Lapisan-lapisan karet dari ban ini lalu diletakkan di depan ruangan teras rumahnya, dikumpulkan jadi satu tumpukan yang meninggi. Karet ban inilah yang menjadi bahan utama pembuatan bak sampah, yang banyak diminati masyarakat.
Tahun 1980 an, dia mulai meneruskan usaha pembuatan bak sampah dari ban bekas meneruskan usaha orangtuanya. Hason menceritakan, dulu semua bak sampah dibuat langsung di Jalan Bibis Surabaya ini, sampai akhirnya kawasan ini terkenal dengan pusatnya bak sampah karet.
Namun kini, pembuatan bak sampah banyak dikerjakan di Bangkalan. Hanya sebagian saja yang masih Hason kerjakan sendiri. “Jadi lapisan karet yang sudah kita kupas dibawa ke Bangkalan untuk dibentuk jadi bak sampah,” katanya.
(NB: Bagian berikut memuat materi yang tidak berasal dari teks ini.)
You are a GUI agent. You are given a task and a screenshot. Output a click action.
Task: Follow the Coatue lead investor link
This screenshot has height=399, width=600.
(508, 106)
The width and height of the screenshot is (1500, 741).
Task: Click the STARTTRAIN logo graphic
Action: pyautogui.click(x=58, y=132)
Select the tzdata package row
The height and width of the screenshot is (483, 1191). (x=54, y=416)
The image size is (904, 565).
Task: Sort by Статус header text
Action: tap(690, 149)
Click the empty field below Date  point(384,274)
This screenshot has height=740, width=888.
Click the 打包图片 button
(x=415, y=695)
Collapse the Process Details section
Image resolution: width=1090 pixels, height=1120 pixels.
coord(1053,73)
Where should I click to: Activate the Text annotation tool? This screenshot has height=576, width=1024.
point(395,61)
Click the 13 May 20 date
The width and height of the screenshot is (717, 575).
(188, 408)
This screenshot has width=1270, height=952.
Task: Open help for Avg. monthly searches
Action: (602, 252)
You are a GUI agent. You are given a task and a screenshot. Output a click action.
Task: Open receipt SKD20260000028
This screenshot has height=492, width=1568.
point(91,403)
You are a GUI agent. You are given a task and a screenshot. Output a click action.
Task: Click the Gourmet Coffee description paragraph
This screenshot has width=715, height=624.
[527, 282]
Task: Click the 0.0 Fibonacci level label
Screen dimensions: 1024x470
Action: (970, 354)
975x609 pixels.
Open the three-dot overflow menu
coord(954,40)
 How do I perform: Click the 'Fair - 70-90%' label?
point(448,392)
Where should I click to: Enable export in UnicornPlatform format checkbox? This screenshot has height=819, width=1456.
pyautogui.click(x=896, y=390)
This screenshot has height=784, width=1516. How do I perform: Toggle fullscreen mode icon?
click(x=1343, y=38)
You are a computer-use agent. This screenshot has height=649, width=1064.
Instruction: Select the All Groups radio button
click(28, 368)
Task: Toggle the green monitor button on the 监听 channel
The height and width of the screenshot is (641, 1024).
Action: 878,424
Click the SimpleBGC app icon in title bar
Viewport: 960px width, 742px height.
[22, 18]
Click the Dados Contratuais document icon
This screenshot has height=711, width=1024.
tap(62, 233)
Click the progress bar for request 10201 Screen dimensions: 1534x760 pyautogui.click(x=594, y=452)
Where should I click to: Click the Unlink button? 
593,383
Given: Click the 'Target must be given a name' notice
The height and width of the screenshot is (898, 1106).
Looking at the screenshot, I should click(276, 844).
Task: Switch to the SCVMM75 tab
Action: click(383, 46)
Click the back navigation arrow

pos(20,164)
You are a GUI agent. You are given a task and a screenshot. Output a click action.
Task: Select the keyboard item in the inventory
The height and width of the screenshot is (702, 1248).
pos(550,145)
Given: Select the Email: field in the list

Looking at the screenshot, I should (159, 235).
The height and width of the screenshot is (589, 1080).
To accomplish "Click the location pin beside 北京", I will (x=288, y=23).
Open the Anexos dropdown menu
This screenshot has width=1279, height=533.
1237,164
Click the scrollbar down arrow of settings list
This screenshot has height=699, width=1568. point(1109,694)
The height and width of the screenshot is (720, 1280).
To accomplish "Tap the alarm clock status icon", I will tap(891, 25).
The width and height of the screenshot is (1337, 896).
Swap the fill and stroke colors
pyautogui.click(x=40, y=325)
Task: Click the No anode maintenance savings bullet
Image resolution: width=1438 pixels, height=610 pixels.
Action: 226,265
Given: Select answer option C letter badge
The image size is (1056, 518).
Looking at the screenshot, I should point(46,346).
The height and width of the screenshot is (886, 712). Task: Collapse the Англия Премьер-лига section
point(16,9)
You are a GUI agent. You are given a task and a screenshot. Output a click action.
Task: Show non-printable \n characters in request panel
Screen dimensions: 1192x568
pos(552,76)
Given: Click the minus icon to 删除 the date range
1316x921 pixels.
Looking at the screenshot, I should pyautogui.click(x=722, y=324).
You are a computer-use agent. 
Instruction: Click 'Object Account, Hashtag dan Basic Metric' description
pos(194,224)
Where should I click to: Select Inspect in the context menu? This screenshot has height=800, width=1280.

Ketika bak-bak tersebut jadi, lalu dibawa kembali ke kawasan ini untuk pengerjaan pengecatan. Setelah selesai langsung dipajang untuk dipasarkan. Satu bak sampah rata-rata dihargai Rp 70 ribu.
Sementara di sebuah lapak di Jalan Waspada, masih berada dalam satu kawasan yang sama, Hasan sedang sibuk mengecat bak karet yang baru datang dari proses produksi.
Pengecatan ini untuk menyelesaikan pesanan bak sampah dari Pemkot Surabaya yang mencapai 5000 buah. Sebagian besar sudah dikirim ke kelurahan-kelurahan se Surabaya, tinggal sisanya yang menunggu diselesaikan.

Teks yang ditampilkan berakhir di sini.